Editor's note: Kortni Alston is a doctoral student and graduate teaching assistant at the University of Florida College of Journalism and Communications, focusing on happiness, work satisfaction and entrepreneurship. She is also a former television reporter and news director. Join her on Facebook and follow her on Twitter @KortniAlston.
(CNN) -- In this fast-paced, dog-eat-dog, "I got mine" country, happiness may seem like a luxury item: something extra, not integral, to the way we measure success.
But how backward is this? Happiness is a foundational concept in life. The Founding Fathers considered "life, liberty, and the pursuit of happiness" important enough to go to war over it.
They recognized how the success of a new nation hinged on the happiness of its citizens.
This is as true today, but the concept gets devalued: How can mere "happiness" be a serious concern? The United Nations General Assembly proclaimed Thursday, March 20, International Day of Happiness. The mission is to spark a universal goal of happiness and well-being for people from around the world.
Some organizations, like the Happiness Institute, an Australia-based organization that provides services based on the science of happiness, is using it as a start date for a seven-day challenge aimed at boosting your level of happiness. For example, today's challenge focuses on creating a positive vision of your future.
Pop culture is already on board with happiness. And happiness sells! From books, to movies, clothing and jewelry and even food, we yearning humans will lay down money for joy.
Talk shows and commercials regularly engage our natural happiness craving. The song "Happy" by Pharrell Williams has been No. 1 on the iTunes charts for a month. The artist even created a 24-hour video of people who are singing and dancing to the song.
Billboard has created a top 20 Happy songs of all time, which include the classics "Happy Together" by the Turtles and "Don't Worry Be Happy" from Bobby McFerrin.
On social media you will find happiness organizations and groups, posts on Facebook, Twitter and Tumbler, and even happy pictures on Instagram. In fact, you can catch hash tags that show how much we warm up to the concept, like, #Happy, #LiveHappy, #HappyDay, #Happiness.
You get my point.
Happily, there is also some serious science behind all this emotion.

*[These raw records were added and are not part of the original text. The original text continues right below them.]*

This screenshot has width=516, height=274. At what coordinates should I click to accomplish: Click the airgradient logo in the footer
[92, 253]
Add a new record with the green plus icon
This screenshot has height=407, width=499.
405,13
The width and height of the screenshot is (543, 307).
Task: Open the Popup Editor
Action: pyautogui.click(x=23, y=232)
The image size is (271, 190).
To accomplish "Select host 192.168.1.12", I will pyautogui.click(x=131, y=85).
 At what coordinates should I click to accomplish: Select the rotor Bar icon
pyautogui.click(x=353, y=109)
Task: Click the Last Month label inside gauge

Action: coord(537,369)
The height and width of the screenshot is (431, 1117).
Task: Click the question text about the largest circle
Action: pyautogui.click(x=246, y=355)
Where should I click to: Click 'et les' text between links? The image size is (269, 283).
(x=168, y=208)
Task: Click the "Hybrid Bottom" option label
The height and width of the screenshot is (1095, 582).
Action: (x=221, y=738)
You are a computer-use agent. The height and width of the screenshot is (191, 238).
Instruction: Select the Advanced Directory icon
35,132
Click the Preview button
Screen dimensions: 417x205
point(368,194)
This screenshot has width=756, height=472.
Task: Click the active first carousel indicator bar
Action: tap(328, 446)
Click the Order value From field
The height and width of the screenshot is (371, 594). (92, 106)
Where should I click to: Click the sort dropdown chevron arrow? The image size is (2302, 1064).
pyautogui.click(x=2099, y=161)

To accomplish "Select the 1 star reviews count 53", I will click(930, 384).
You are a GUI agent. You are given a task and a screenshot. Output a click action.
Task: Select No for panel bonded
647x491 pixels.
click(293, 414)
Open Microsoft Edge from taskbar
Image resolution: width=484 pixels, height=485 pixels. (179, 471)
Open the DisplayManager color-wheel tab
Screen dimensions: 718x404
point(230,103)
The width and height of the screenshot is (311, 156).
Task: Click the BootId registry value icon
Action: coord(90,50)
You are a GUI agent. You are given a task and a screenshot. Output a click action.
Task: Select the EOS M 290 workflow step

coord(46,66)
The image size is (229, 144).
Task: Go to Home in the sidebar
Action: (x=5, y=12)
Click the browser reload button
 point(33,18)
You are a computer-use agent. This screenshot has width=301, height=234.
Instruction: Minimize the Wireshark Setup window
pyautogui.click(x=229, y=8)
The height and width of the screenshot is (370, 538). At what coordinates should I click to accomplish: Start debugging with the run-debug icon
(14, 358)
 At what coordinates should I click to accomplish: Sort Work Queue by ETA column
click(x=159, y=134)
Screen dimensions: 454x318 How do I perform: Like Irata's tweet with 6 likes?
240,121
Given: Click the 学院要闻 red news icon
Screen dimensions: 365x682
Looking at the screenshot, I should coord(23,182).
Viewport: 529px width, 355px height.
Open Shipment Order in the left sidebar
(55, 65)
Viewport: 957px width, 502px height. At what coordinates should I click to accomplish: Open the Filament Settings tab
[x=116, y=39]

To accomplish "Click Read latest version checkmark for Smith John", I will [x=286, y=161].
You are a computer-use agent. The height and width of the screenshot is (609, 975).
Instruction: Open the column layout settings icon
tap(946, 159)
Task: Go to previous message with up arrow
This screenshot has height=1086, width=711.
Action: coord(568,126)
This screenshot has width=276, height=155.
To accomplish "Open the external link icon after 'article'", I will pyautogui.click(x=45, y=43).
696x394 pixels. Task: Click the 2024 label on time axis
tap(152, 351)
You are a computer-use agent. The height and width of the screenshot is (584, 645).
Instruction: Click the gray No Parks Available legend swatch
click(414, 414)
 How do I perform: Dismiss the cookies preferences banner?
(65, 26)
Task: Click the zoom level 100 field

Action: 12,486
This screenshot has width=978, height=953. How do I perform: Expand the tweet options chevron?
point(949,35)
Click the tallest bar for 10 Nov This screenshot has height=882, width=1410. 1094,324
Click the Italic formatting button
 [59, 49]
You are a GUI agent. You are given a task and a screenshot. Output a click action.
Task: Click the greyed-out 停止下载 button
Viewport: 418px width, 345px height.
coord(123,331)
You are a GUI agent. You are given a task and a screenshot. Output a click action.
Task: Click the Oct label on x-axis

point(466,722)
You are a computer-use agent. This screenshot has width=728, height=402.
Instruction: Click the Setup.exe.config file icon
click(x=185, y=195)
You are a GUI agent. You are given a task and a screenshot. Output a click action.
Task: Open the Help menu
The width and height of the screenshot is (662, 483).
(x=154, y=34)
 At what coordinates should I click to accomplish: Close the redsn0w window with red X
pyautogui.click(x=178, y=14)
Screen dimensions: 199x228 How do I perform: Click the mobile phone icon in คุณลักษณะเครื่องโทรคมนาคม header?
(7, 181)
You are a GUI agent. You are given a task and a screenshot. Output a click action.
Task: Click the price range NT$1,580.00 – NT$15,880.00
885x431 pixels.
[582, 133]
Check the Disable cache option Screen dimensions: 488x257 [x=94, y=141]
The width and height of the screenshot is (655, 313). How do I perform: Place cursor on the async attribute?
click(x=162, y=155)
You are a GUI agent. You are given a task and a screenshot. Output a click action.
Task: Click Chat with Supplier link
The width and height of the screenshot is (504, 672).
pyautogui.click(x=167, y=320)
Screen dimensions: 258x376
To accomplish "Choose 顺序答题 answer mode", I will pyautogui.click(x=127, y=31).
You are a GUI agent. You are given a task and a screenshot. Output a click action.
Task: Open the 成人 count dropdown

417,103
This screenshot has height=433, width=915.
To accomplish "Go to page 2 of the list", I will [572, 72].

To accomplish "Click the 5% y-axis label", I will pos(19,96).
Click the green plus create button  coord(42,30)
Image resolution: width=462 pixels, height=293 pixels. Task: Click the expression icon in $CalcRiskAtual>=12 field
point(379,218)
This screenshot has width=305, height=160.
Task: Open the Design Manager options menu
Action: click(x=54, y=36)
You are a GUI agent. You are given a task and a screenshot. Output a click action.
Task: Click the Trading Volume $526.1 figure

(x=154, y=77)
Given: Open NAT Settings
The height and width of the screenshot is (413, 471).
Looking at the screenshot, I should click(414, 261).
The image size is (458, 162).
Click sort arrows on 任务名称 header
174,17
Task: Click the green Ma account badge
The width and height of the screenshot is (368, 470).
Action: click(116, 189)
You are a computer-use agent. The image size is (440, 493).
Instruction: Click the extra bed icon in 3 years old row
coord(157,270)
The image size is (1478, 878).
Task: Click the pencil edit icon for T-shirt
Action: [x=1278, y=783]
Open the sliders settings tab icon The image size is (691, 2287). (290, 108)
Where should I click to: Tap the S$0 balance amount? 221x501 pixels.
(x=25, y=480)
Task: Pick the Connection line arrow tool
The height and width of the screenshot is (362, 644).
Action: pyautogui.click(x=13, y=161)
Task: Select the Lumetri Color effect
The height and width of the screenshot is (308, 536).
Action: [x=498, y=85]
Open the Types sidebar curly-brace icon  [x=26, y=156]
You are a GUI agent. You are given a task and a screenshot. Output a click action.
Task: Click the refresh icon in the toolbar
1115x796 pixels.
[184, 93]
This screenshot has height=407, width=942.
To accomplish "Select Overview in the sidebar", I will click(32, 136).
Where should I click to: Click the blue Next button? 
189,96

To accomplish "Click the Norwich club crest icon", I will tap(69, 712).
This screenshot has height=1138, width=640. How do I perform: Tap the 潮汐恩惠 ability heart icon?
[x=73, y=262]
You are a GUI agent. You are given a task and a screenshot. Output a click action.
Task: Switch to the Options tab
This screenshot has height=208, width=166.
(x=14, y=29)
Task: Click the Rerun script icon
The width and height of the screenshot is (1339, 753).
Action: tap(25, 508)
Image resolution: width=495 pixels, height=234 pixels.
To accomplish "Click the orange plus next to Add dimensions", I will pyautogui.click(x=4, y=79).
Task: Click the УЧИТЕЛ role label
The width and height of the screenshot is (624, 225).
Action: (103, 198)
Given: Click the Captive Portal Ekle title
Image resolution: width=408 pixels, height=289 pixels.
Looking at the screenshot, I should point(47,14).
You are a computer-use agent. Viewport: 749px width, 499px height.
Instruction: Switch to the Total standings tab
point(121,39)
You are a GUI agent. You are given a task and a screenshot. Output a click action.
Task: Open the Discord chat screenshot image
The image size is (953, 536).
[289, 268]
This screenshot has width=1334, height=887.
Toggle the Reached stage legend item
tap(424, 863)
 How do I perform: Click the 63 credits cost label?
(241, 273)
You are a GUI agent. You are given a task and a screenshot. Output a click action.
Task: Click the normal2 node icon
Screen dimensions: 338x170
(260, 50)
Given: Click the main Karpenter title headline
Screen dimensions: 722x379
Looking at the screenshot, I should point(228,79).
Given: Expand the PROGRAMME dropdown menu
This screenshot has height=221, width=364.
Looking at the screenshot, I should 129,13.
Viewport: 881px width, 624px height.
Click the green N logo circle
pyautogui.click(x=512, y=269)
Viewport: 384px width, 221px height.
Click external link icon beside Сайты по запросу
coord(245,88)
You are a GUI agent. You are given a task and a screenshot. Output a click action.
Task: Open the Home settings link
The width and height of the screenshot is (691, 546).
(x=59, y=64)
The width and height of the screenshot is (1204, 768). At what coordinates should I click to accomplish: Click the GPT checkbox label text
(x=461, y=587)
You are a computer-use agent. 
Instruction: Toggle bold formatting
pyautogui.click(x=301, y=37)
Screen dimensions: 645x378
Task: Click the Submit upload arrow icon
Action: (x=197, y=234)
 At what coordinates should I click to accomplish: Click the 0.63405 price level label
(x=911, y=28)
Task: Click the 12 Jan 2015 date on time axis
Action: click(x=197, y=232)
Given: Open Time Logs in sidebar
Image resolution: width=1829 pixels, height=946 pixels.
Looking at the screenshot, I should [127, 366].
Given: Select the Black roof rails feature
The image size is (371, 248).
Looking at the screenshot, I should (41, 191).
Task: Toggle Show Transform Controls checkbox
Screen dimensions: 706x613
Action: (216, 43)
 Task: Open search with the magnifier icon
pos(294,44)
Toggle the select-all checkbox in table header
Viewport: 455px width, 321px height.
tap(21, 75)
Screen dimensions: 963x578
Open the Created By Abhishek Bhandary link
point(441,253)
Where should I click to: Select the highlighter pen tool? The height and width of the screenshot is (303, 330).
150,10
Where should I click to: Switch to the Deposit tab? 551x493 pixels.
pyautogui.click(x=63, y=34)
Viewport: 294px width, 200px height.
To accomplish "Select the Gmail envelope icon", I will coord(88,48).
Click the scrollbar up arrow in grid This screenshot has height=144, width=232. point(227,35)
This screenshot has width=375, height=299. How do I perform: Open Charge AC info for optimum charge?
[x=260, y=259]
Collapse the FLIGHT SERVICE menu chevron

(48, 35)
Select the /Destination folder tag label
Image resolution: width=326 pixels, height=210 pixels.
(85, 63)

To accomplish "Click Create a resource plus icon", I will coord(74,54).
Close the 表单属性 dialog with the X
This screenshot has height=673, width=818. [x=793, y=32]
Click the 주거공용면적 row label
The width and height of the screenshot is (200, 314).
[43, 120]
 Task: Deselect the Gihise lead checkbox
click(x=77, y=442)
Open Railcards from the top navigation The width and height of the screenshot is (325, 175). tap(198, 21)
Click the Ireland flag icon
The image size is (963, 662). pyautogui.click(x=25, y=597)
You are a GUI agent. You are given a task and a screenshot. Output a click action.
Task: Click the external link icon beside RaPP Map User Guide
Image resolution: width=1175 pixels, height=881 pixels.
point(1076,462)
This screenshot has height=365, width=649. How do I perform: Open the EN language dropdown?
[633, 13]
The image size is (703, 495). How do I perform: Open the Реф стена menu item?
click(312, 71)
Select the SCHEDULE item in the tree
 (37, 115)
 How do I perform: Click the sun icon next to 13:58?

For starters, happiness is not about "stuff." It appears that winning the lottery may not provide long-term satisfaction. One study found that a year after gaining that winning ticket, well, people often feel no happier and in some cases less happy. Strange, but true.
And research shows that once your basic financial needs are met, the way to increase your level of overall happiness has more to do with creating experiences.
Indeed, planning a vacation with friends and family will create memories that will serve your well-being better than spending money on lots of material items.
Jeroen Nawijn conducted a study with 466 international tourists in the Netherlands. He found that people express greater happiness on vacation. Participants expressed wildly positive attitudes, like, "having a great time traveling with friends" and "this is the best day of my life!"
Happiness is also about being "present." Jennifer Aakers, Melanie Rudd, and Cassie Mogilner, from Stanford University, conducted a study that identified five principles that link happiness to how one spends time.
A key principle focuses on expanding your time. For example, when you are having lunch with a friend, focus on that moment. Slow down time by not thinking about future events -- such as picking up dry cleaning, grocery shopping or other errands. Instead, toss your phone, tune out the world and tune in to the person in front of you.
Small things, but they can make a big difference; they can simply make you happier.
No, happiness is not overrated. But so what if it were? If there is anything in life we should overdose on, it is this.
Being in a joyful place will help you smile even when times are tough. So, go ahead, pour yourself a glass of happy, because your happy hour is now.
The opinions expressed in this commentary are solely those of Kortni Alston.